I'll play . . .
Action:
throttle
-increase power: what happens to airspeed/altitude
Depending on the relationship between thrustline and CG in your particular aircraft, the addition of thrust may cause a slight pitch-up or -down. Either way, the airspeed will initially increase causing tail down force to increase, and the aircraft will pitch-up as aerodynamic forces overcome the effect of the thrustline. The extent of the pitch increase will be dependent upon the amount of excess thrust, and will result in a pitch that provides an airspeed that equalizes nose-down and tail-down forces. It will be darn close to the airspeed that you were trimmed for in level flight, but may vary due to the amount of prop wash effecting the horizontal stab.
-decrease power: ?? airspeed ?? altitude
Same as the above description, but in reverse.
Action:
yoke control
-limited back pressure: what happens to airspeed/altitude
The increase in back pressure causes an increase in tail down force, resulting in an increase in pitch. Assuming that no change in power was made, the airspeed will decrease and altitude will increase. The new pitch attitude, as in the above examples, will result in a condition of equilibrum between the nose down force associated with the CG and the tail down force associated with the horizontal stabilizer and elevator. It will be a slower airspeed than the starting IAS.
-limited forward pressure: ?? airspeed ?? altitude ??
Same as the last description, in reverse. Decrease in tail down force, loss of altitude, increase of airspeed, pitch attitude resulting in an airspeed that provides equilibrium.
Action:
yoke control again
-continued back pressure: ?? airpseed ?? altitude ??
Depends on the aircraft, the amount of elevator authority, and the thrust available. Assuming a regular ol' GA aircraft, the airspeed will decrease and the altitude will increase until the airspeed decays to the point of a stall. If you don't recover, you'll be riding a bucking bronco or a mellow buffet, depending on your craft, while still holding a low airspeed but losing altitude. It's entirely possible that the airspeed could begin to increase above the normal stall speed as you enter the realm of accellerated, deep stalls.
-continued forward pressure: ?? airspeed ?? altitude ??
Extreme nose down attitude with a dramatic increase in airspeed and a significant loss of altitude. If you're in an aerobatic airplane and you started high enough, you might manage to do an outside loop.
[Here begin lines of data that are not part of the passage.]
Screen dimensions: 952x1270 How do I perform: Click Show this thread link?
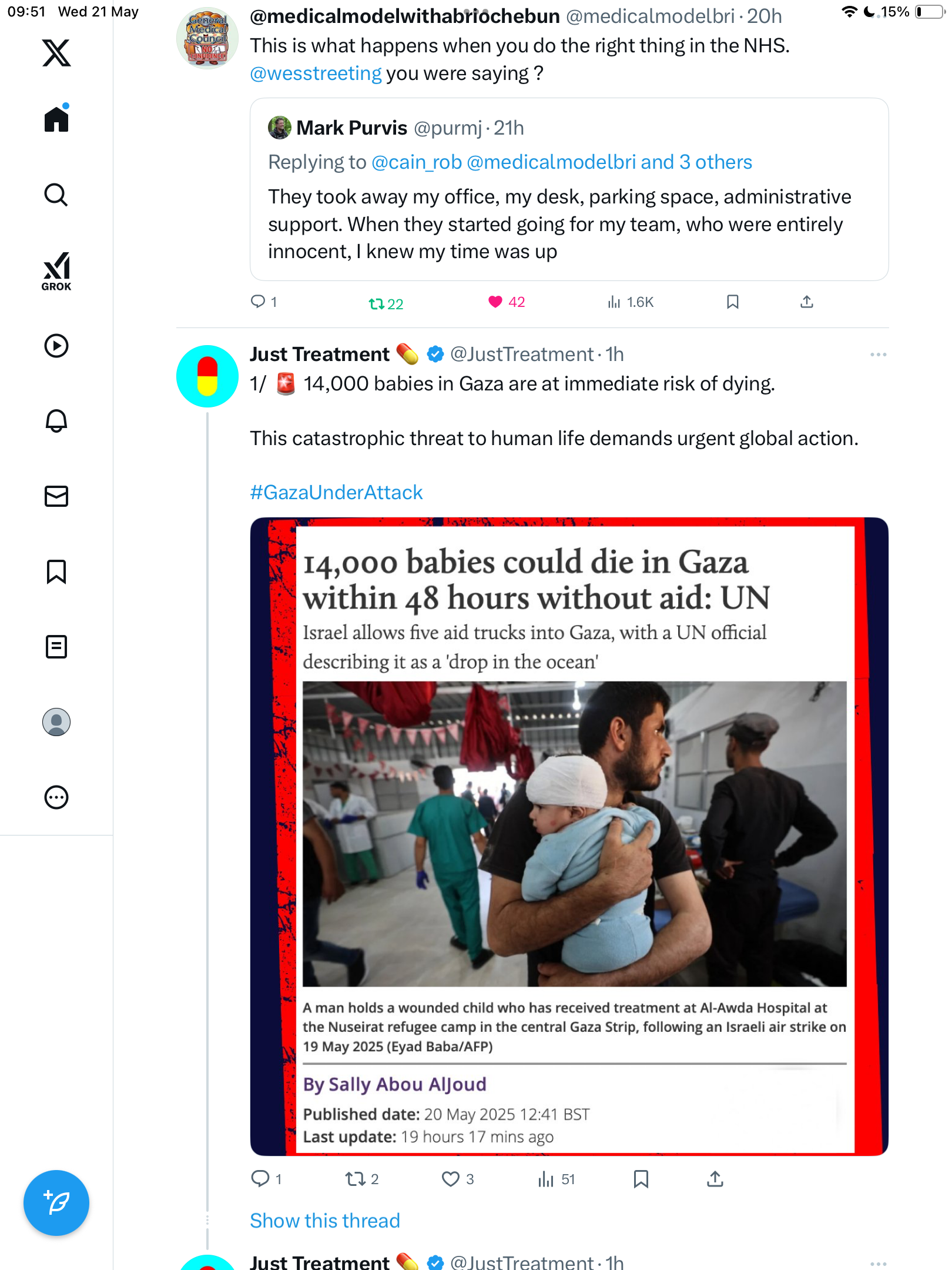point(325,1221)
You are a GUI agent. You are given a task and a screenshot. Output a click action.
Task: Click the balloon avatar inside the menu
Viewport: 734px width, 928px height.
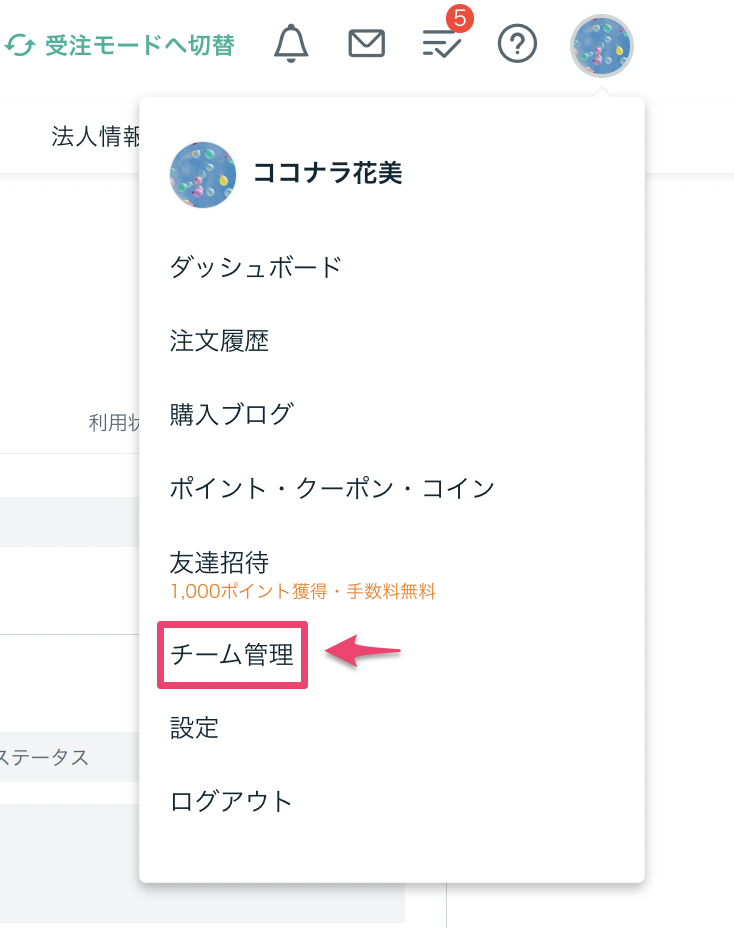coord(203,175)
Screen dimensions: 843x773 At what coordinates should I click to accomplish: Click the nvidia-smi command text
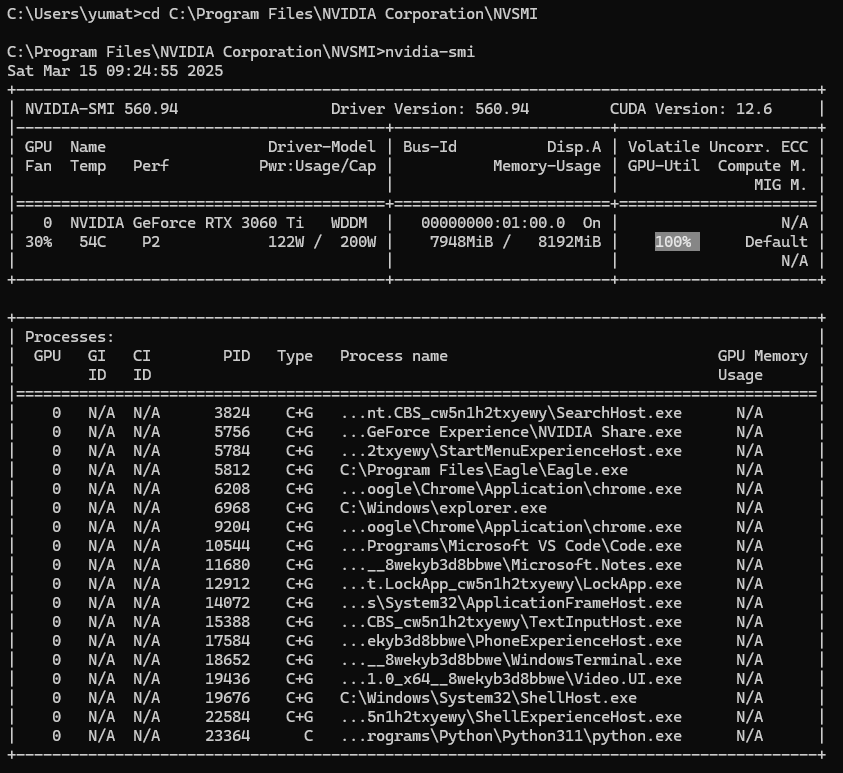click(x=428, y=52)
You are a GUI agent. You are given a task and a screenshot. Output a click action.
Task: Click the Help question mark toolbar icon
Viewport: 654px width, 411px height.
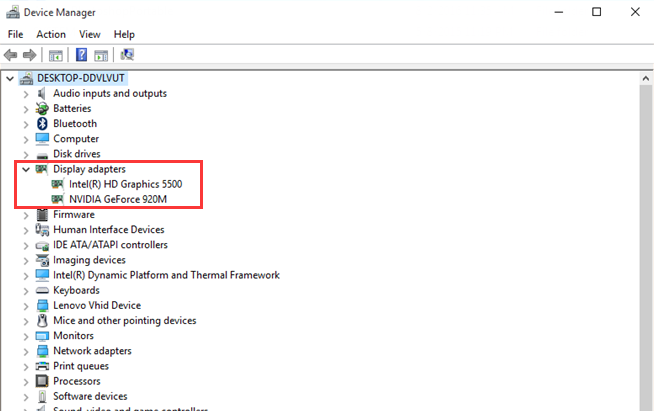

If not, you'll probably rip the wings off as you exceed Vne or play in the world of negative G's.
Action:
aircraft trimmed for takeoff
-full throttle and add yoke back pressure: ?? airspeed ?? altitude??
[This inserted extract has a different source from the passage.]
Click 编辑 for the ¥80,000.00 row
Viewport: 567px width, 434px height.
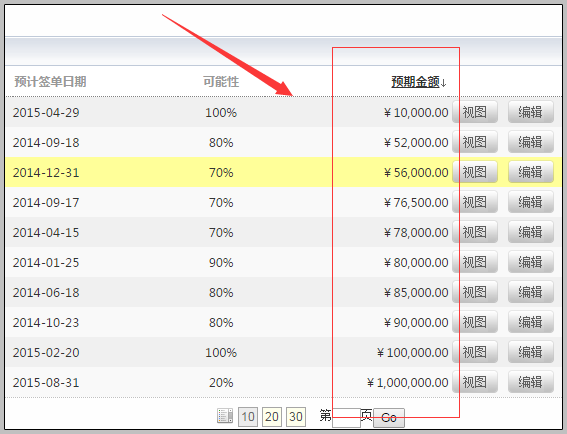coord(530,262)
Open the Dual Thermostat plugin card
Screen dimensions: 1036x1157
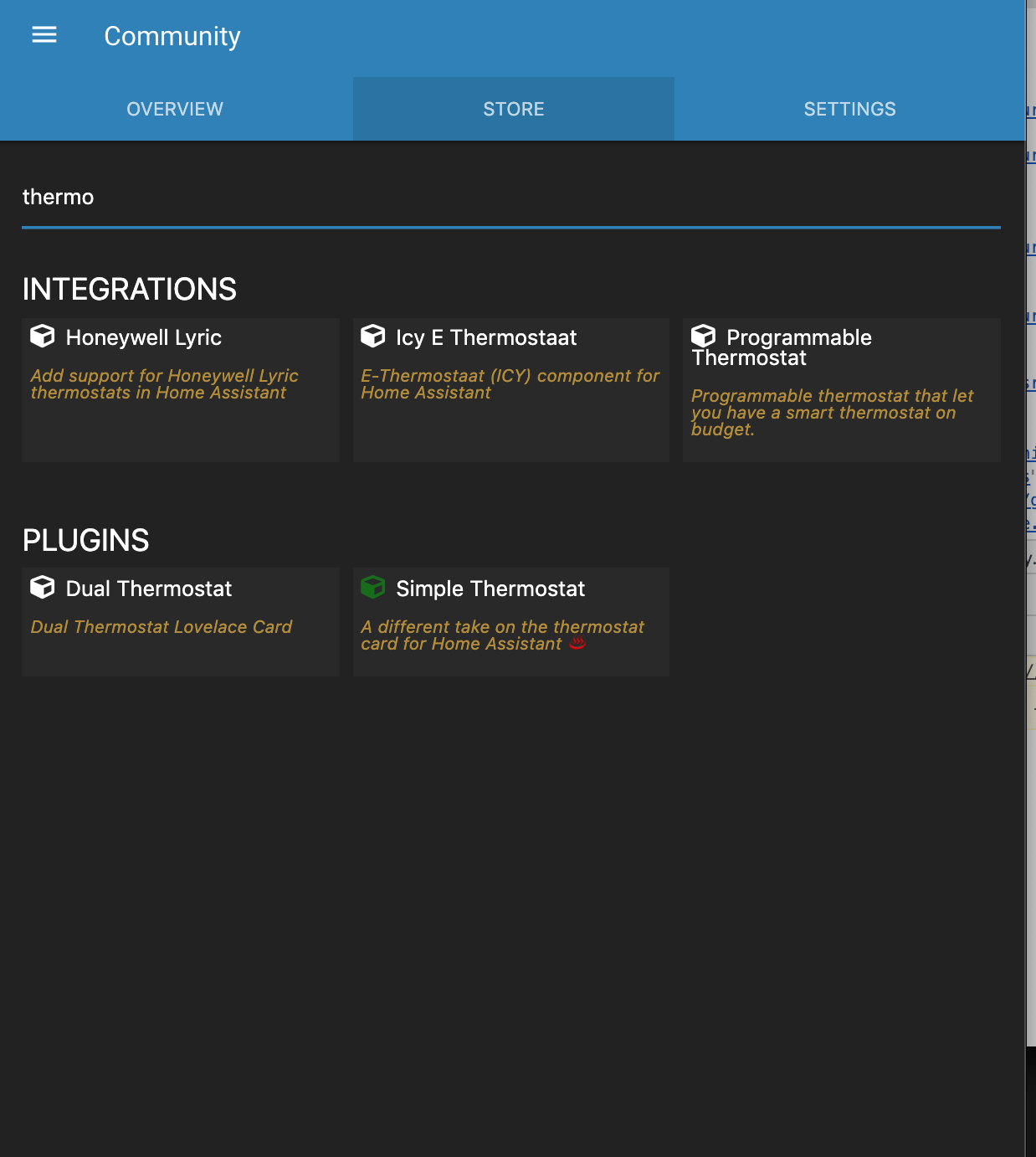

Again, depends on the aircraft, its thrust, and the elevator authority. In a GA plane, you'll probably lose airspeed from the get-go, or at the best, maintain your current airspeed for a moment before seeing the IAS needle plunge toward the '0'. As above, altitude will increase initially until the stall is reached, then decrease, while airspeed will decrease throughout.
-full throttle and NO back pressure: ?? airspeed ?? altitude??
Significant pitch-up moment, decrease in airspeed, increase in altitude, with the strong potential for a stall as airspeed bleeds off and the elevator remains effective due to the prop wash in a non-T-tail. In the right airplane, it would be possible to stabilize at the airspeed for which you were trimmed and see a positive rate if the initial pitch increase didn't cause a stall.
So, how'd I do?